The Tunnel to Towers Foundation, a nonprofit organization dedicated to assisting veterans and first responders throughout the U.S., celebrated the grand opening of the Houston Veterans Village on Nov. 9, just ahead of Veterans Day.

This initiative is set to provide housing for over 100 veterans.

The background

The Houston Veterans Village is part of the foundation's homeless veteran program, which aims to eradicate veteran homelessness by providing housing and services to homeless veterans across the U.S.

According to Brad Blakeman, senior adviser to the CEO of Tunnel to Towers Foundation, nonprofit officials chose Houston as the first Veterans Village in the U.S. due to the high number of homeless veterans across the city.

The details

The Houston Veterans Village, located 18818 Hwy. 249, Houston, is a renovated Holiday Inn with 161 rooms ready for move-in. Around the property, Tunnel to Towers Foundation plans to build 17 one-bedroom homes in its second phase, expected to be complete in 2024.

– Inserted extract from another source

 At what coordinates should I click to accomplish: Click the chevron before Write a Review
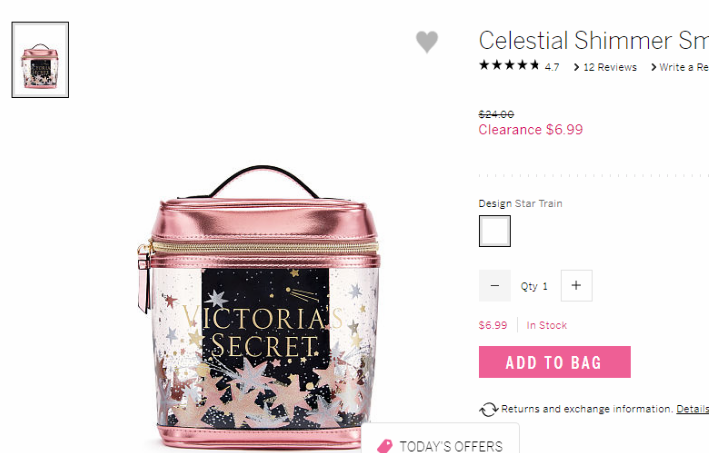(x=653, y=67)
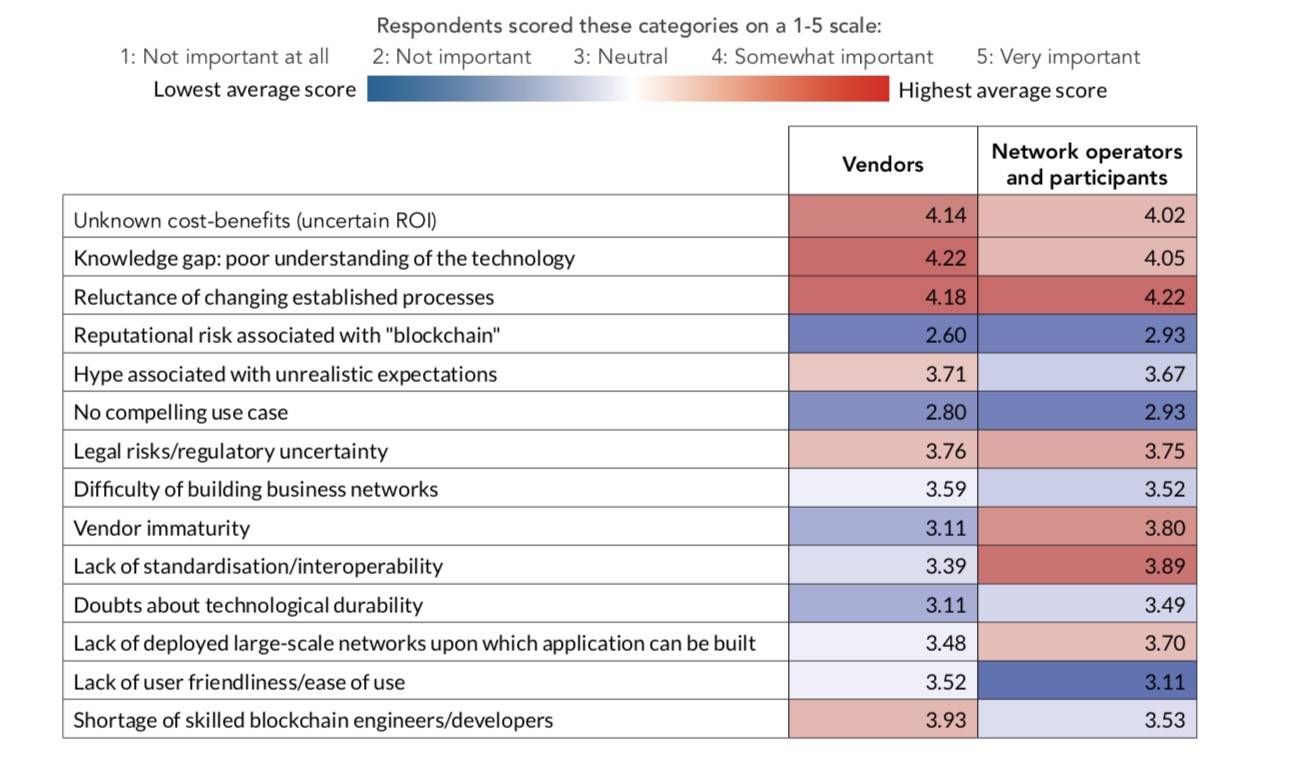Click the 'Lowest average score' legend label
This screenshot has width=1300, height=758.
[254, 90]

The choice of Houston as the site for the Veterans Village is described as “a model for the nation,” Blakeman said. The foundation plans to replicate this model in other locations based on the success and effectiveness of the Houston project.

Frank Siller, the CEO of Tunnel to Towers Foundation, expressed his commitment to providing homes for veterans that he would be comfortable living in.

“It’s our job to give [veterans] a dignified home that they can call their own,” he said. “Our mission is not complete until we can ensure that no veteran is left behind.”

Zooming out

Additionally, the Tunnel to Towers Foundation announced that it relieved 50 families from their mortgages or provided mortgage-free homes across 26 different states.

These benefited catastrophically injured veterans, families of fallen service members who died while serving, and families of fallen first responders with prior military service.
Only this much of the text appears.